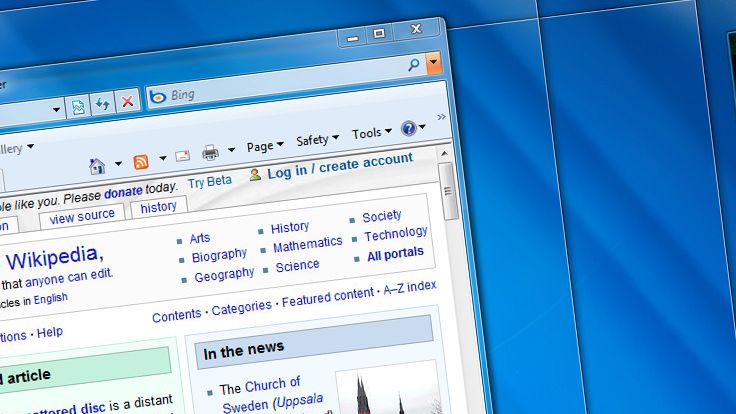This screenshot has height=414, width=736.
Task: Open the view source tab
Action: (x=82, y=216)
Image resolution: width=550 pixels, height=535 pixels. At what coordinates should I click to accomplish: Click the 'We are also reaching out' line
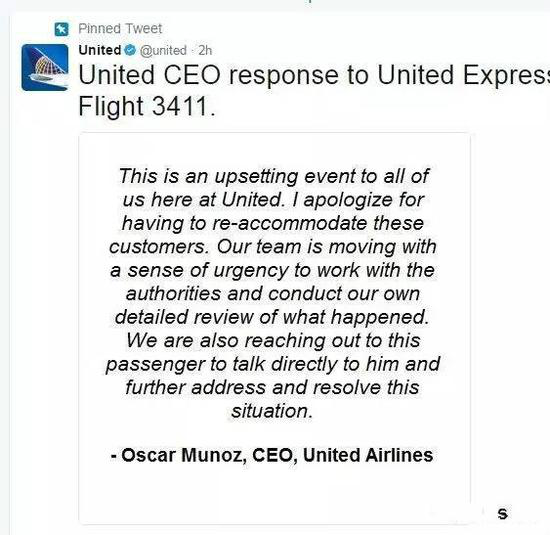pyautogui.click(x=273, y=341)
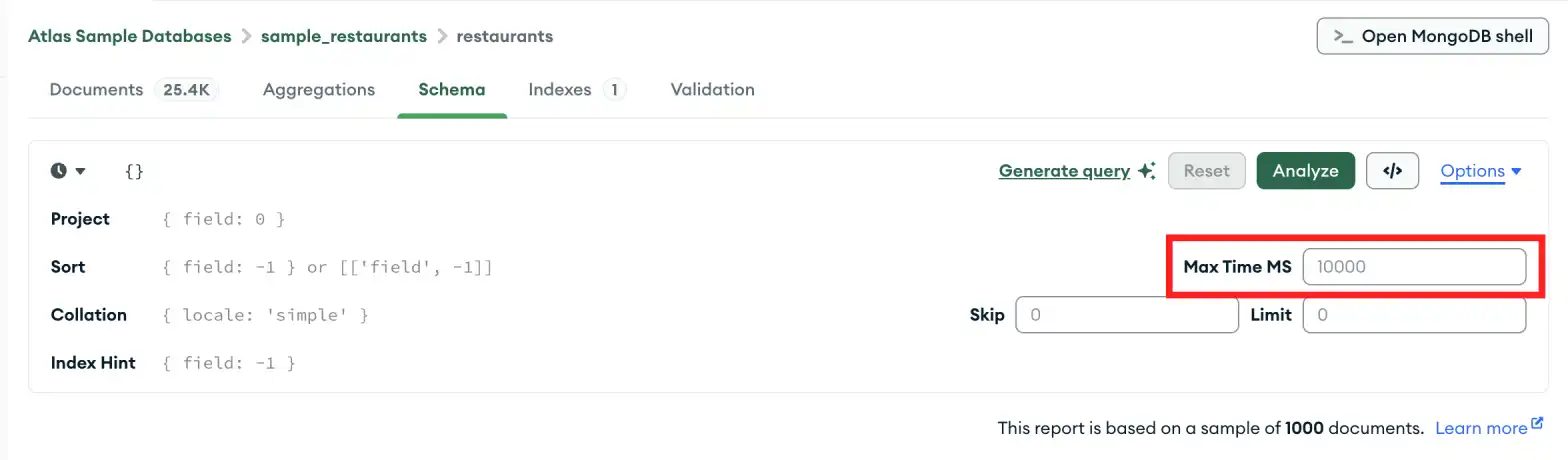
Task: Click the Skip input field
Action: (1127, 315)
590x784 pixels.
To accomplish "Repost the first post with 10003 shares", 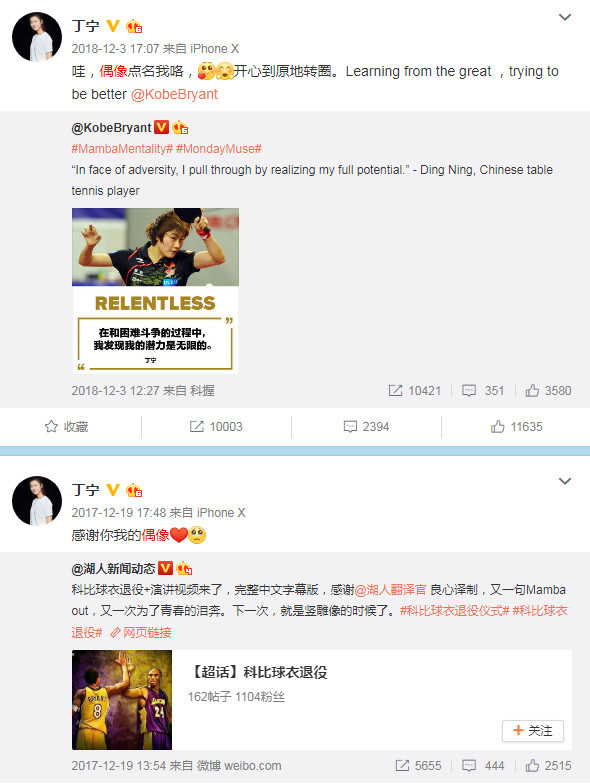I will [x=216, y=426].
....
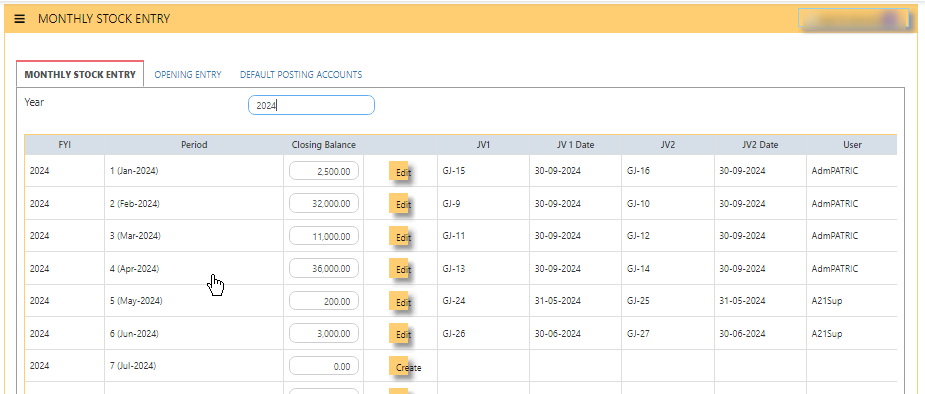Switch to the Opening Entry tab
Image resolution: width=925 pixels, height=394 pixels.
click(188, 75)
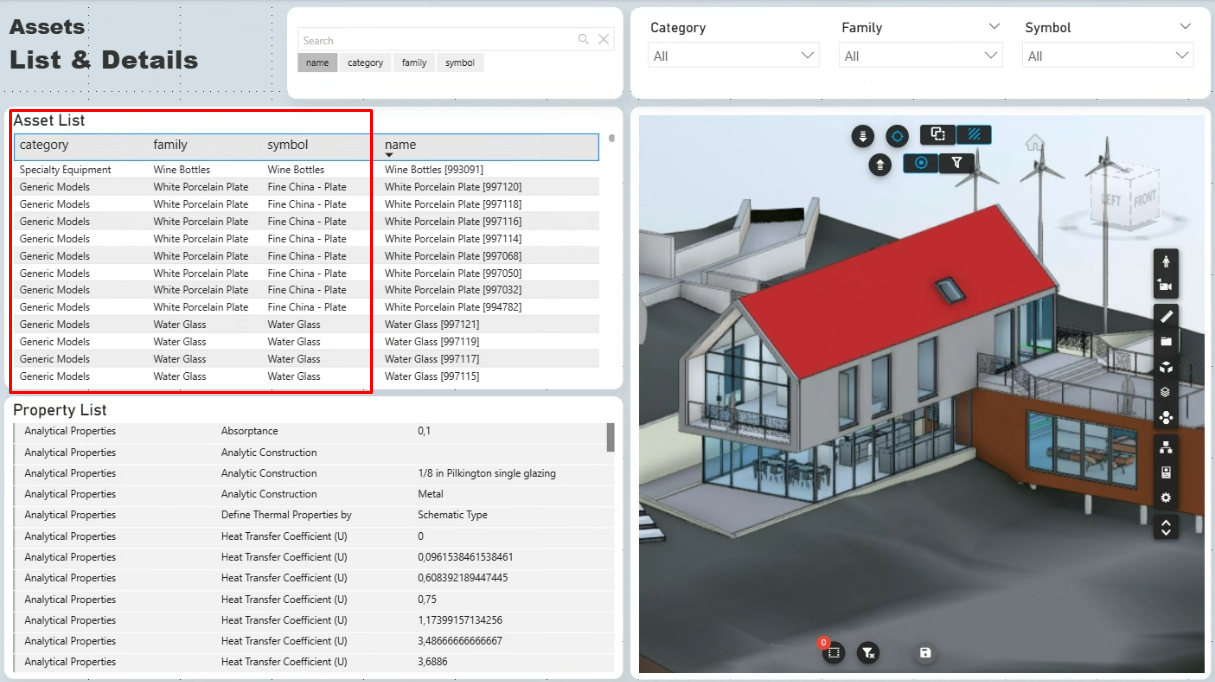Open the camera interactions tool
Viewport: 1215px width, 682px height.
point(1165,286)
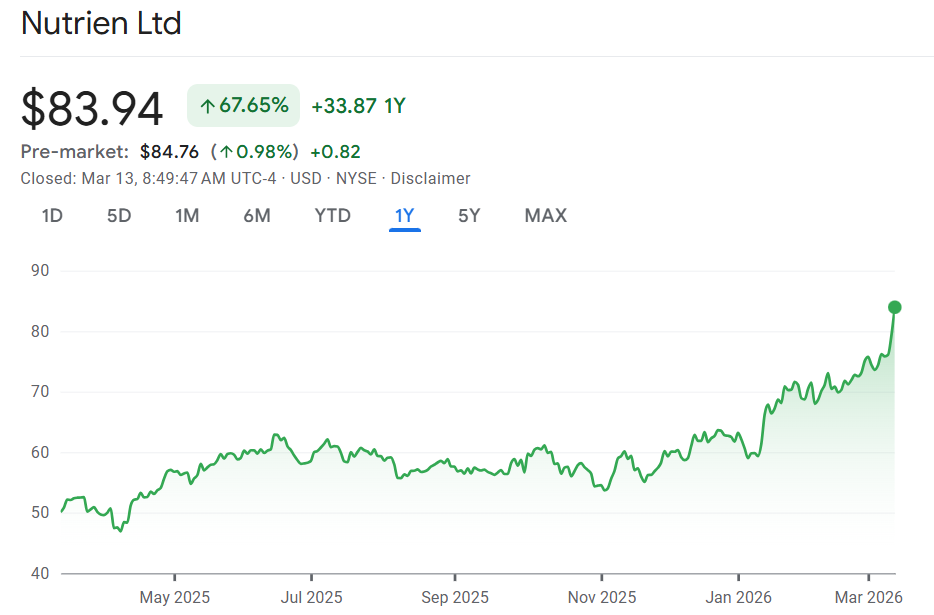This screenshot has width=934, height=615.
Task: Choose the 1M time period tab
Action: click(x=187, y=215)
....
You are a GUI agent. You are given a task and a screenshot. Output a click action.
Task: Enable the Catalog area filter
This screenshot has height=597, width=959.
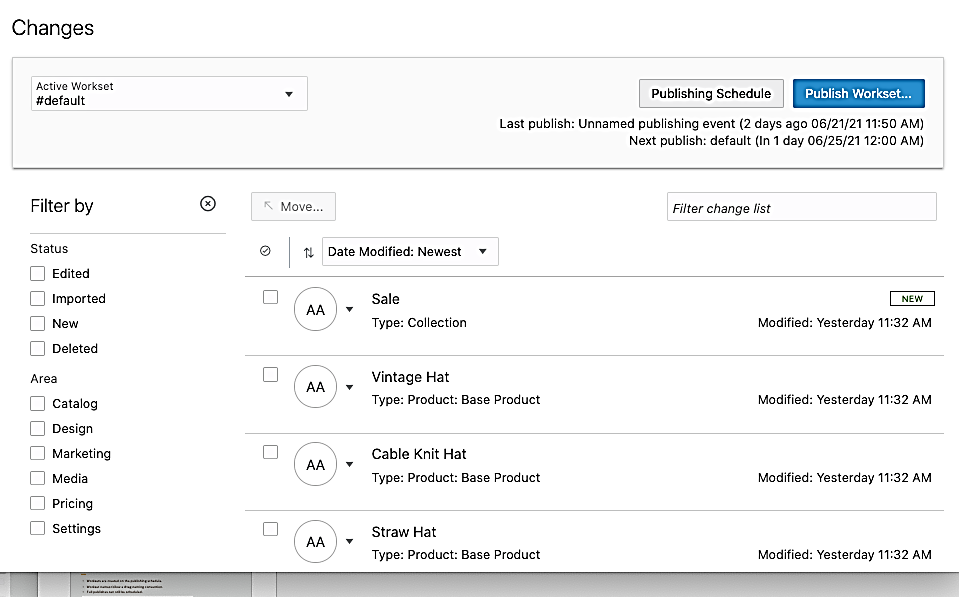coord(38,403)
....
## Exercise goal
Using the records above, return word for word the lines that begin at the one containing "Image resolution: width=550" and end at the one containing "590x784 pixels.", both of them included and no pictures.

## Solved problem
Image resolution: width=550 pixels, height=535 pixels. At what coordinates should I click to accomplish: Click the 'We are also reaching out' line
pyautogui.click(x=273, y=341)
Task: Click the Skip input field
Action: (1127, 315)
590x784 pixels.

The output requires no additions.